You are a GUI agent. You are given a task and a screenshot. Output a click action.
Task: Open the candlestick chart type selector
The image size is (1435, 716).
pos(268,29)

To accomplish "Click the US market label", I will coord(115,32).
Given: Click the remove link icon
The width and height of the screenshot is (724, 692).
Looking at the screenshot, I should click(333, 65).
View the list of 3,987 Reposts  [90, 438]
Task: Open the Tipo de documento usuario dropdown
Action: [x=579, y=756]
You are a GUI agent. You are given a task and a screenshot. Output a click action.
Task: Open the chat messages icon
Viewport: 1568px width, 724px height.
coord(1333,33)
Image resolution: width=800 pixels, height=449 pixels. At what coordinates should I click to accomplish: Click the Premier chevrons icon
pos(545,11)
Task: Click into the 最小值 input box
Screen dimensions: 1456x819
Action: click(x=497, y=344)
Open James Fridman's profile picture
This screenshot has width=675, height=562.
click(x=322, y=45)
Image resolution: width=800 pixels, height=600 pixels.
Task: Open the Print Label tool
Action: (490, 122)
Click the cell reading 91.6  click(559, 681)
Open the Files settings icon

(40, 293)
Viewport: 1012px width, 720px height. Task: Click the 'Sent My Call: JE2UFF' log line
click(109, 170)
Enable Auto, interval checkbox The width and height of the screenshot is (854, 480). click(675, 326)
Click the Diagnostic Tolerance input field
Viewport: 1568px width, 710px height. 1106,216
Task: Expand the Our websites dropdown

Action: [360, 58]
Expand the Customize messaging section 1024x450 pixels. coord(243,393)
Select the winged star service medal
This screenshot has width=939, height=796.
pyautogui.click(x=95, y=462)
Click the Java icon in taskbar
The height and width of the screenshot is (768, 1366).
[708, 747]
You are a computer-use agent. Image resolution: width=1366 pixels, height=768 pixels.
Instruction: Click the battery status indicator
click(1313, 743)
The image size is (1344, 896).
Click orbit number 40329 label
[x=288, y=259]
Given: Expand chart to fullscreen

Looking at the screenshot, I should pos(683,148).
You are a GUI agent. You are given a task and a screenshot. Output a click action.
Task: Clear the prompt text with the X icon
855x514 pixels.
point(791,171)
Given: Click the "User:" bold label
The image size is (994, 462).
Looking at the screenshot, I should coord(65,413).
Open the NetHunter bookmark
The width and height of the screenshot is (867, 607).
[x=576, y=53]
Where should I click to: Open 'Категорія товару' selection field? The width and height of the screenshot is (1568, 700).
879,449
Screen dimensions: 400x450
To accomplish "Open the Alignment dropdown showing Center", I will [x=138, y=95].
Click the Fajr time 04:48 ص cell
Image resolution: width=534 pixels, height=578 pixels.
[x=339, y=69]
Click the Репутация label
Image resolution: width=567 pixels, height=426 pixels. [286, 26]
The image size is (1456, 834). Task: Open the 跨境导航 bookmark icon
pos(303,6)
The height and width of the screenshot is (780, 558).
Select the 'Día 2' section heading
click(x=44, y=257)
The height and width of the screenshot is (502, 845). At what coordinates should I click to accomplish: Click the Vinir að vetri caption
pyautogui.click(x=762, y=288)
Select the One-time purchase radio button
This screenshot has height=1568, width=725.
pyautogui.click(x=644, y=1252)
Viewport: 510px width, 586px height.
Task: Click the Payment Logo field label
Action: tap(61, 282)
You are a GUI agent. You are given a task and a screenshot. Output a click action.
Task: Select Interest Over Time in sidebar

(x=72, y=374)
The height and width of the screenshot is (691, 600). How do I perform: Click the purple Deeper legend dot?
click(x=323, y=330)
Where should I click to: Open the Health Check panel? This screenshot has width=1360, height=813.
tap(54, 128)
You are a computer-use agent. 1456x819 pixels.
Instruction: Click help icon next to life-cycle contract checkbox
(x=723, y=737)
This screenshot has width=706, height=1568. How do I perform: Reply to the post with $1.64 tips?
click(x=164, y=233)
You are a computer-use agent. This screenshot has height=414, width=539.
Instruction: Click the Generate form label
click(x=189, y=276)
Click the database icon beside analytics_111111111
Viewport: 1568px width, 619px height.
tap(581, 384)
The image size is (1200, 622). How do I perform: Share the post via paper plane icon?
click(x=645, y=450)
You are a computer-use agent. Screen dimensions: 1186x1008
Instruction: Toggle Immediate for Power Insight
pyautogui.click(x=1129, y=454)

* * * *

* _DIRECTIONS_:
Copy out all of the material above, line for line, with no changes.

* _RESULT OF THE TASK_:
You are a GUI agent. You are given a task and a screenshot. Output a click action.
Task: Open the candlestick chart type selector
The image size is (1435, 716).
pos(268,29)

To accomplish "Click the US market label", I will coord(115,32).
Given: Click the remove link icon
The width and height of the screenshot is (724, 692).
Looking at the screenshot, I should click(333, 65).
View the list of 3,987 Reposts  [90, 438]
Task: Open the Tipo de documento usuario dropdown
Action: [x=579, y=756]
You are a GUI agent. You are given a task and a screenshot. Output a click action.
Task: Open the chat messages icon
Viewport: 1568px width, 724px height.
coord(1333,33)
Image resolution: width=800 pixels, height=449 pixels. At what coordinates should I click to accomplish: Click the Premier chevrons icon
pos(545,11)
Task: Click into the 最小值 input box
Screen dimensions: 1456x819
Action: click(x=497, y=344)
Open James Fridman's profile picture
This screenshot has width=675, height=562.
click(x=322, y=45)
Image resolution: width=800 pixels, height=600 pixels.
Task: Open the Print Label tool
Action: (490, 122)
Click the cell reading 91.6  click(559, 681)
Open the Files settings icon

(40, 293)
Viewport: 1012px width, 720px height. Task: Click the 'Sent My Call: JE2UFF' log line
click(109, 170)
Enable Auto, interval checkbox The width and height of the screenshot is (854, 480). click(675, 326)
Click the Diagnostic Tolerance input field
Viewport: 1568px width, 710px height. 1106,216
Task: Expand the Our websites dropdown

Action: [360, 58]
Expand the Customize messaging section 1024x450 pixels. coord(243,393)
Select the winged star service medal
This screenshot has width=939, height=796.
pyautogui.click(x=95, y=462)
Click the Java icon in taskbar
The height and width of the screenshot is (768, 1366).
[708, 747]
You are a computer-use agent. Image resolution: width=1366 pixels, height=768 pixels.
Instruction: Click the battery status indicator
click(1313, 743)
The image size is (1344, 896).
Click orbit number 40329 label
[x=288, y=259]
Given: Expand chart to fullscreen

Looking at the screenshot, I should pos(683,148).
You are a GUI agent. You are given a task and a screenshot. Output a click action.
Task: Clear the prompt text with the X icon
855x514 pixels.
point(791,171)
Given: Click the "User:" bold label
The image size is (994, 462).
Looking at the screenshot, I should coord(65,413).
Open the NetHunter bookmark
The width and height of the screenshot is (867, 607).
[x=576, y=53]
Where should I click to: Open 'Категорія товару' selection field? The width and height of the screenshot is (1568, 700).
879,449
Screen dimensions: 400x450
To accomplish "Open the Alignment dropdown showing Center", I will [x=138, y=95].
Click the Fajr time 04:48 ص cell
Image resolution: width=534 pixels, height=578 pixels.
[x=339, y=69]
Click the Репутация label
Image resolution: width=567 pixels, height=426 pixels. [286, 26]
The image size is (1456, 834). Task: Open the 跨境导航 bookmark icon
pos(303,6)
The height and width of the screenshot is (780, 558).
Select the 'Día 2' section heading
click(x=44, y=257)
The height and width of the screenshot is (502, 845). At what coordinates should I click to accomplish: Click the Vinir að vetri caption
pyautogui.click(x=762, y=288)
Select the One-time purchase radio button
This screenshot has height=1568, width=725.
pyautogui.click(x=644, y=1252)
Viewport: 510px width, 586px height.
Task: Click the Payment Logo field label
Action: tap(61, 282)
You are a GUI agent. You are given a task and a screenshot. Output a click action.
Task: Select Interest Over Time in sidebar

(x=72, y=374)
The height and width of the screenshot is (691, 600). How do I perform: Click the purple Deeper legend dot?
click(x=323, y=330)
Where should I click to: Open the Health Check panel? This screenshot has width=1360, height=813.
tap(54, 128)
You are a computer-use agent. 1456x819 pixels.
Instruction: Click help icon next to life-cycle contract checkbox
(x=723, y=737)
This screenshot has width=706, height=1568. How do I perform: Reply to the post with $1.64 tips?
click(x=164, y=233)
You are a computer-use agent. This screenshot has height=414, width=539.
Instruction: Click the Generate form label
click(x=189, y=276)
Click the database icon beside analytics_111111111
Viewport: 1568px width, 619px height.
tap(581, 384)
The image size is (1200, 622). How do I perform: Share the post via paper plane icon?
click(x=645, y=450)
You are a computer-use agent. Screen dimensions: 1186x1008
Instruction: Toggle Immediate for Power Insight
pyautogui.click(x=1129, y=454)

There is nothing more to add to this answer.